Given request> Change "keyboard" to "keypad" in everything from the start of the listing down to the line containing "(309, 679).", and leave the rest of those lines unchanged. Do not include the pictures in your answer.

Stored entries:
____

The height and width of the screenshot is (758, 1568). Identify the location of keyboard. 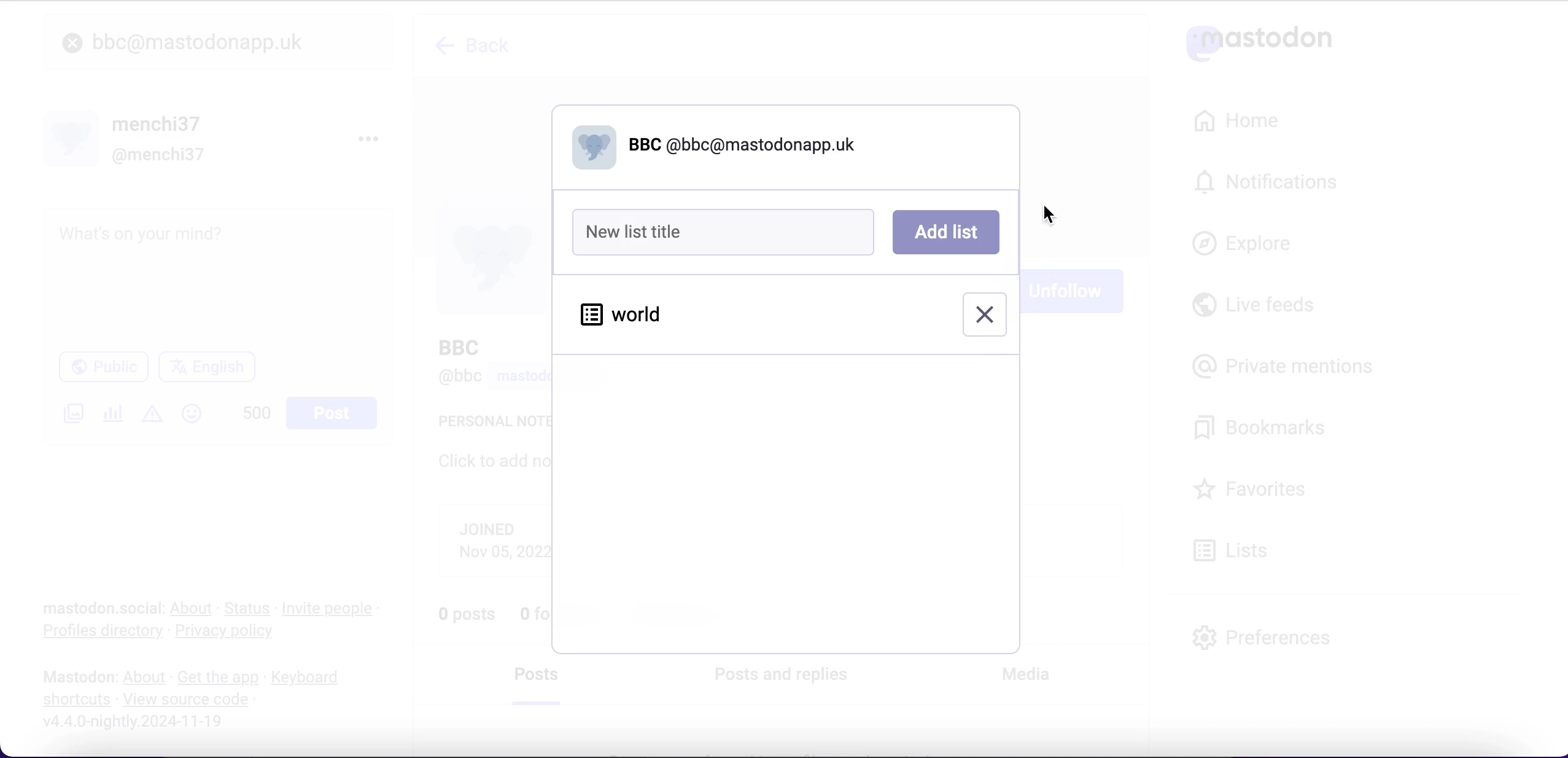
(309, 679).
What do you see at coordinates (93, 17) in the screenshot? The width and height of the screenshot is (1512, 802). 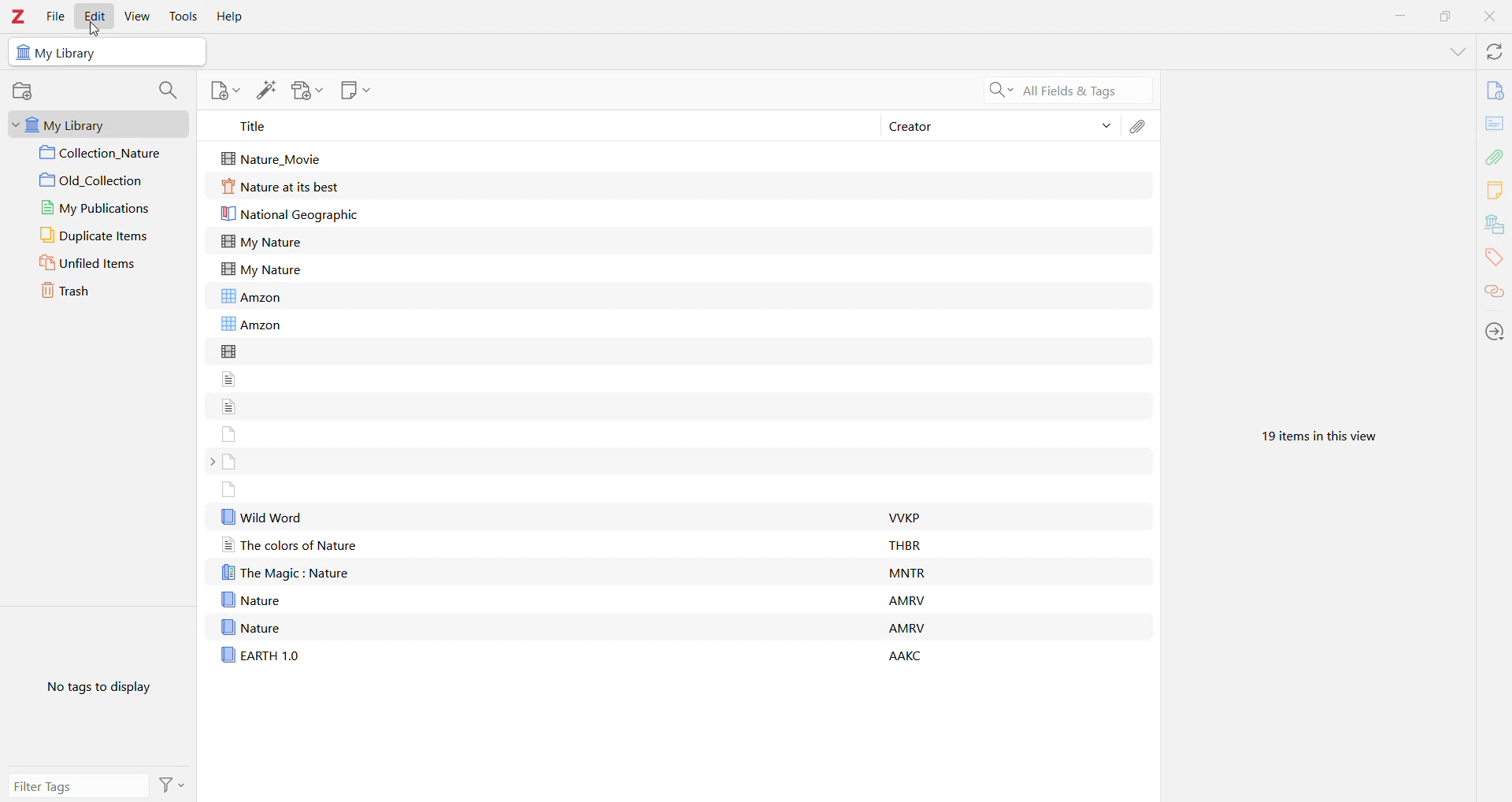 I see `Edit` at bounding box center [93, 17].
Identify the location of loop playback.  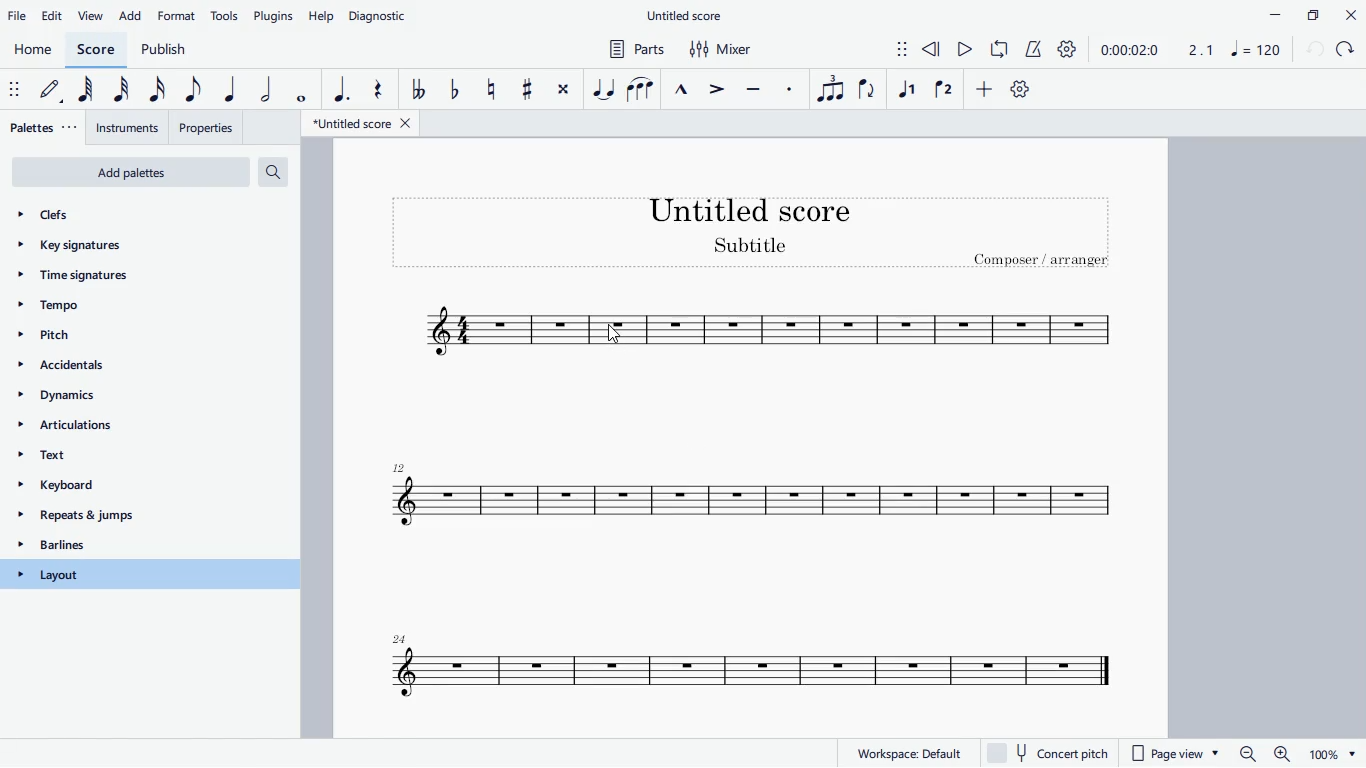
(1001, 49).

____

Result>
The height and width of the screenshot is (758, 1568). Identify the location of keypad. 
(309, 679).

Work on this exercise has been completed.